If you had to pick a pair of shoes that personifies you, what shoes would they be?

Artist Vicky Tesmer created a series of fine watercolors depicting a variety of Chicagoans wearing their shoes. This exhibit, “Portrait of Chicago” is up in the Chicago Cultural Center until January 10, 2020. Rappers, students, surgeons, nurses, businessmen, and yoga teachers are part of the array of Chicagoans depicted by Tesmer.
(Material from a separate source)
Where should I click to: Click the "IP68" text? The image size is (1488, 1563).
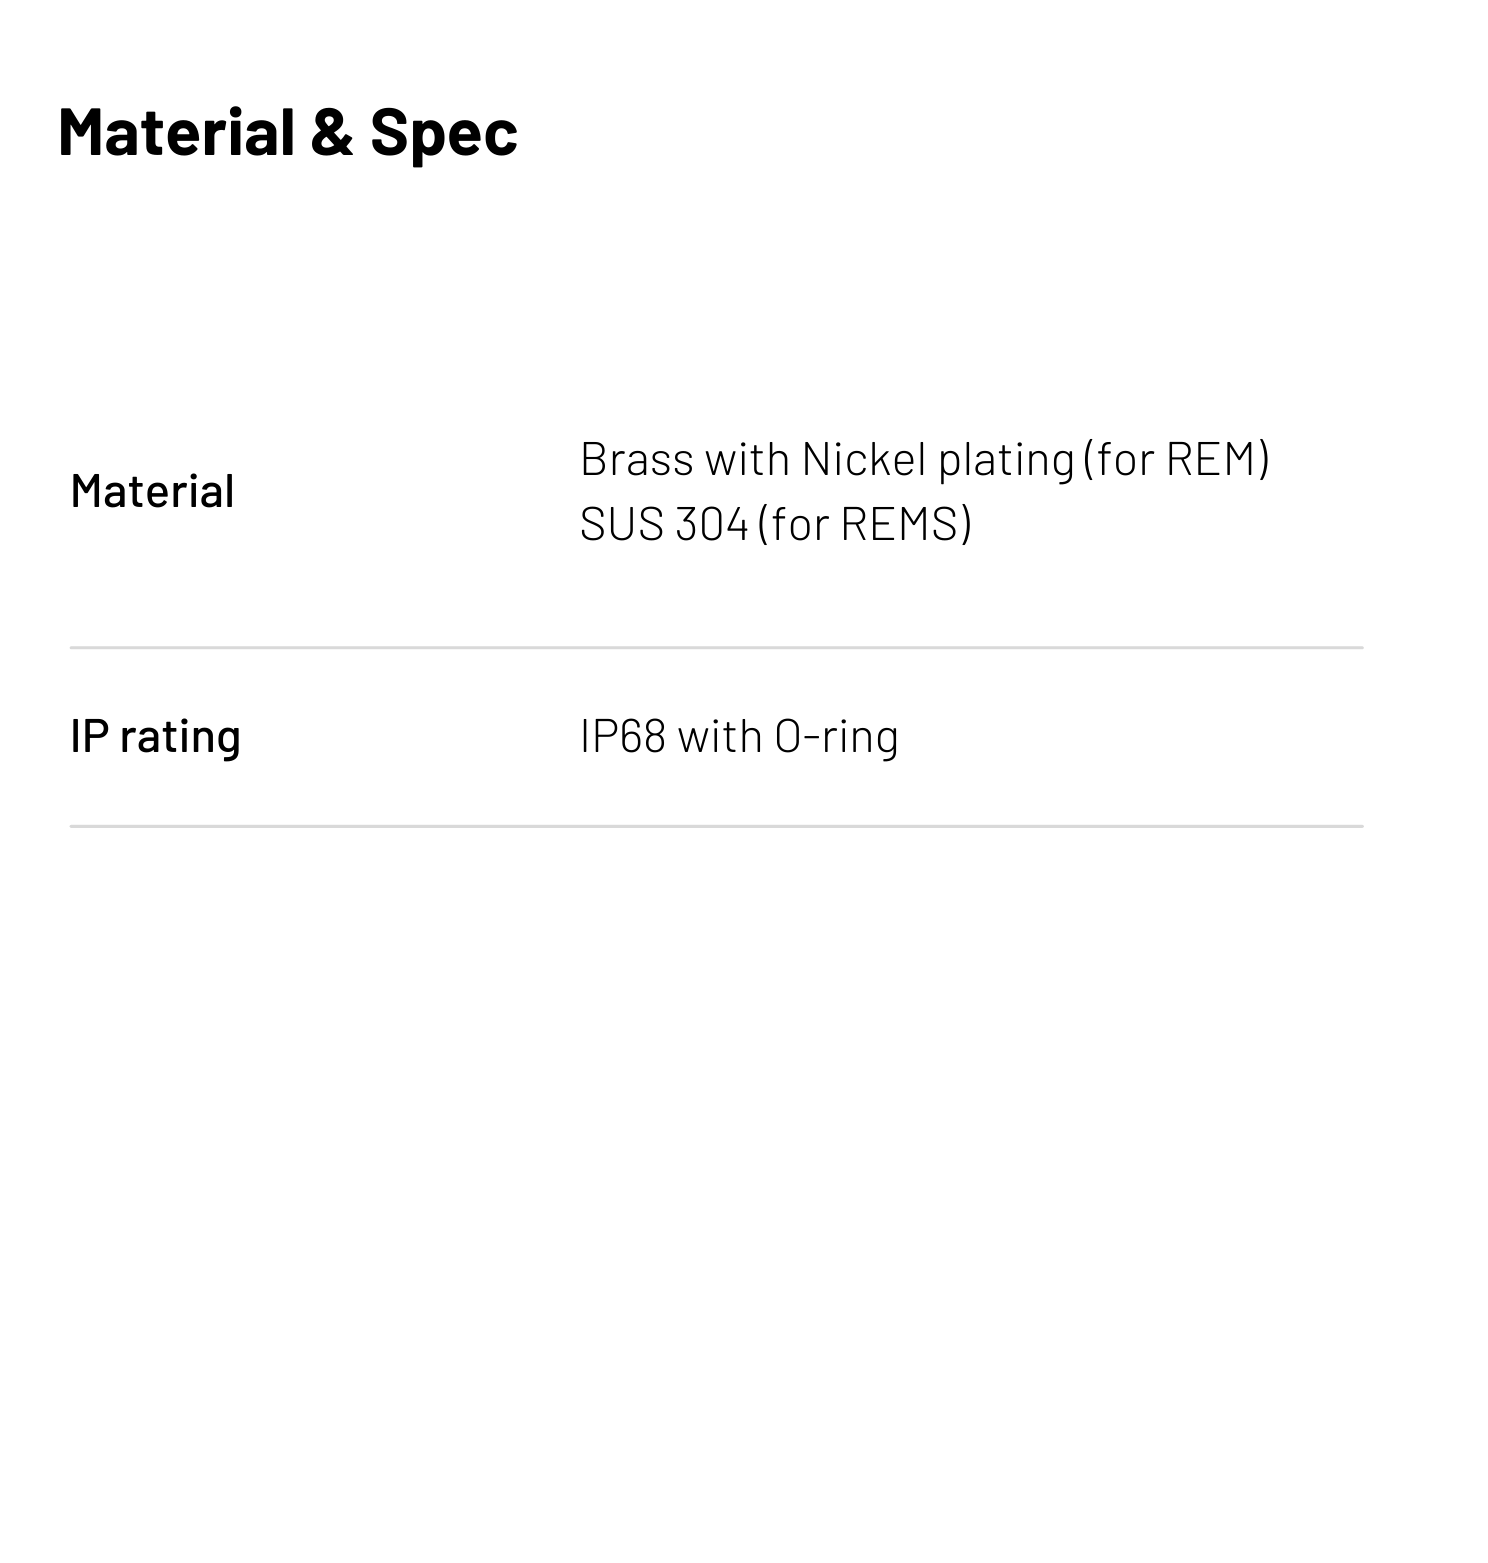click(x=622, y=736)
I love these works because of their simplicity. Just the shoes standing on the ground. Shoes that tell stories. Shoes that show the diversity of a city.
The hero of these images are the shoes. About half the paintings show just the shoes on the ground, the other half show people standing in their shoes.
In my opinion, the paintings people standing in the shoes are stronger than the empty shoes. People standing in the shoes gives the shoes more life—a sort of vitality that the shoes at any moment could start walking or jumping or sliding away.

The photos with people standing in their shoes felt like portraits—with a twist. With a standard portrait, the head is depicted. With Tesmer’s paintings, the reverse happens. The very bottom of the body is captured—the bottom of part of the legs and the shoes.
I like to imagine that the person in the portrait stood for a brief moment for the artist to take the reference photograph, and then they continue on their way.
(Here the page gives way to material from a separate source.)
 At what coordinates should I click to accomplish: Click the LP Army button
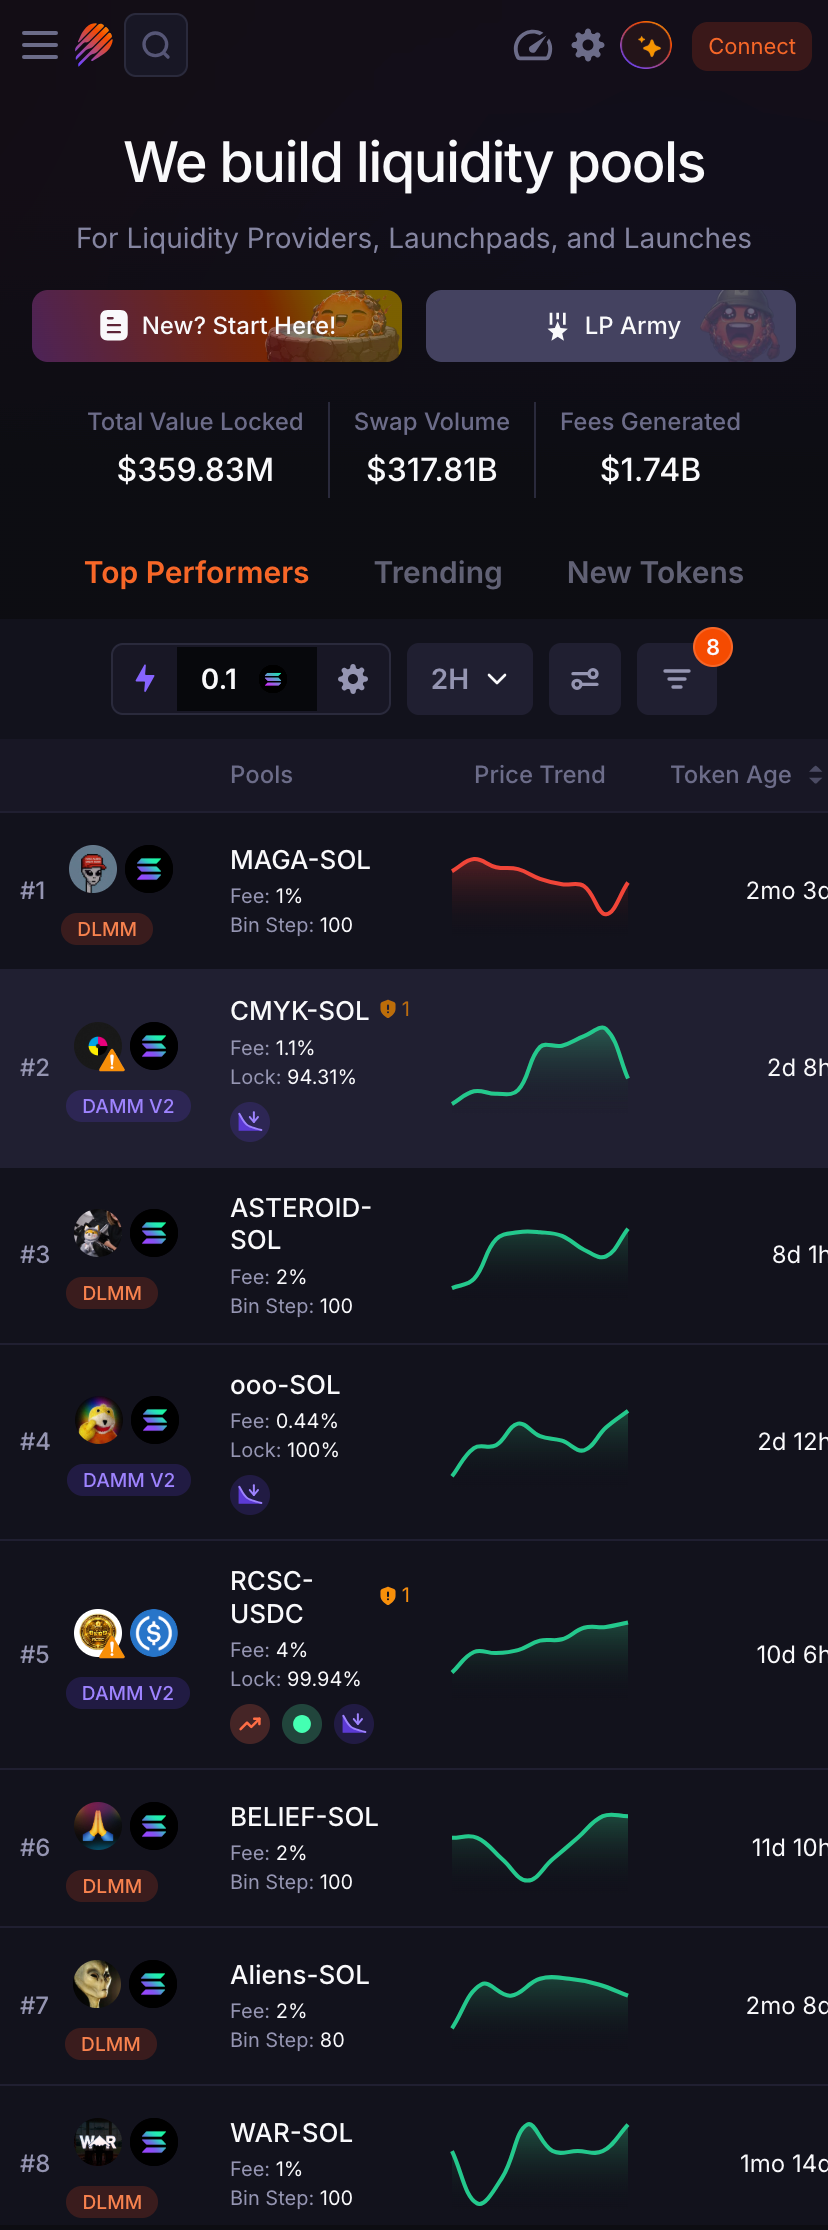click(x=611, y=326)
With that spirit of the active shoes ready to move at any moment, the works I liked the most have a background that hints to something distinct in Chicago. The wooden L platform. The wheels of a CTA train. These are shoes of people in a specific place. The context brings further life and story to the activity of the shoes.
The captions are fun to read. The words help to illuminate the owner of the shoe.
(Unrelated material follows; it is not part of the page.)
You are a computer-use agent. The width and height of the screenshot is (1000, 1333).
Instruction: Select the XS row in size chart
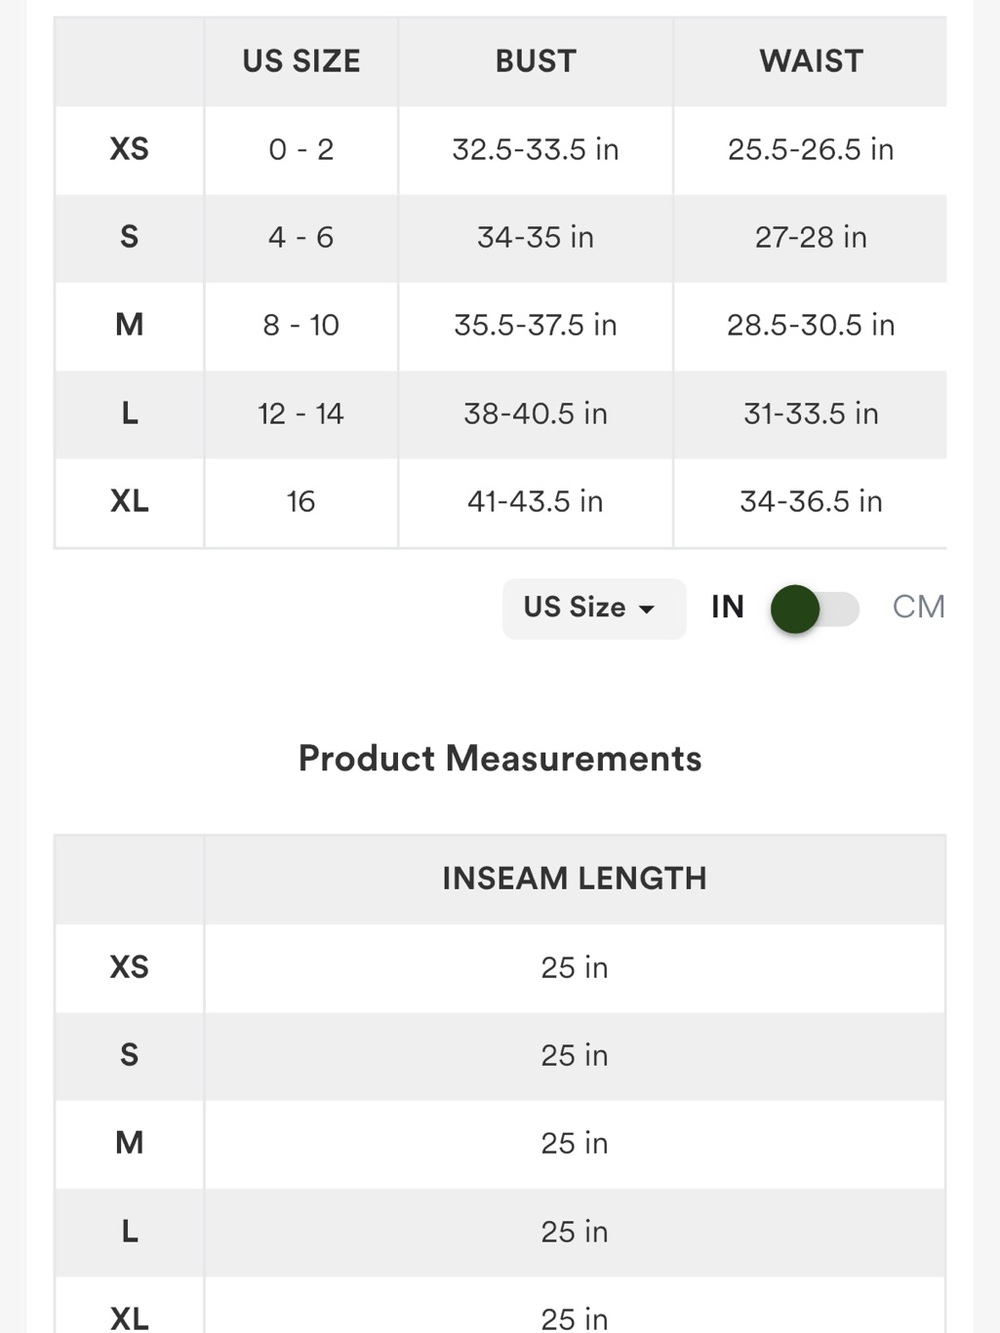pos(500,150)
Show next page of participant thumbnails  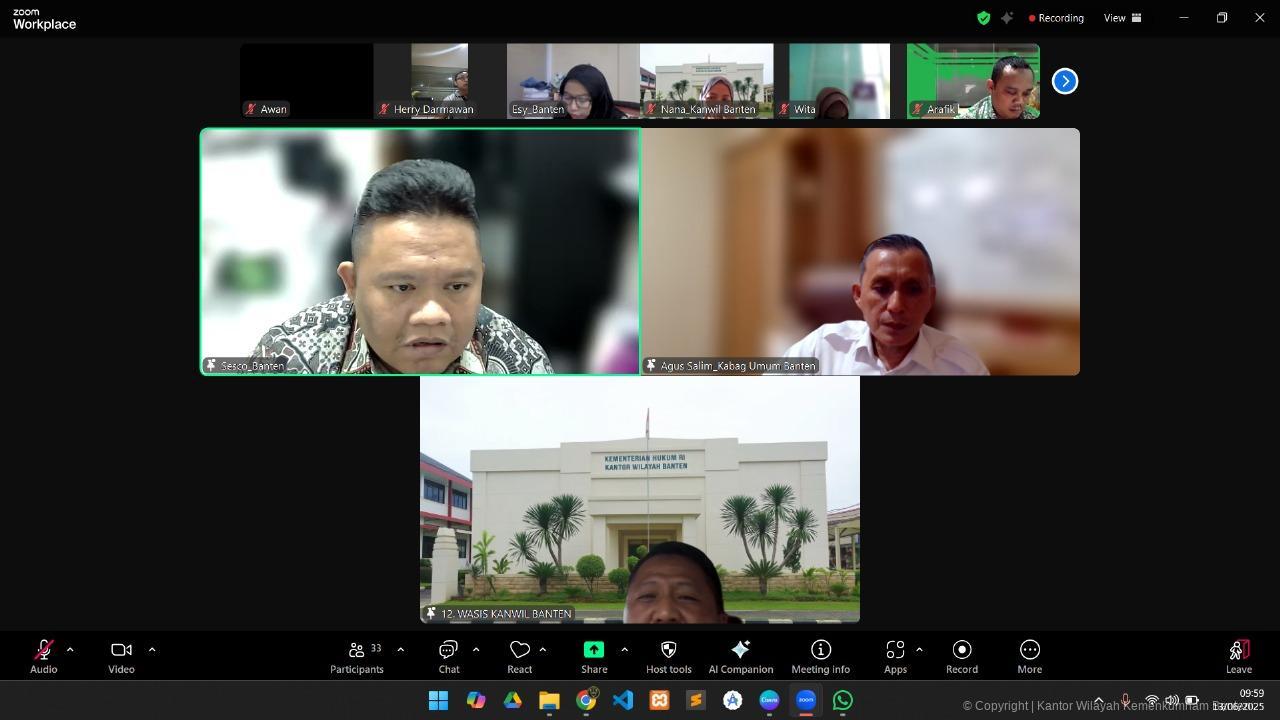click(x=1065, y=81)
Reading these captions, I constantly thought to myself, is this about someone specific? Or just about a general profession about someone in Chicago. I greatly desired each pair of shoes to belong to one individual person.
Inspiration
Seeing this series makes me want to photograph the shoes of people I know. That would make a fun personal series to have. I don’t imagine I’d do anything with the series, it would just be my own personal album of people I know, and one way of remembering the people in my life.
Shooting the photos with a rich HDR range of tones would really bring the textures to life. The textures in the shoes and in the place where the person is standing. I’m not sure if I would use a quick lens to give that soft feeling of objectness. Or if I would use a long lens to make all the details, including the background, to remain in tact.
The notion of place could be so important with the subject matter of these shoes.
Shoes are literally the things that ground us. Our shoes constantly interact with the land beneath us. Our eyes may look around. Our ears may hear what’s near. But our feet is what repeatedly touch the ground.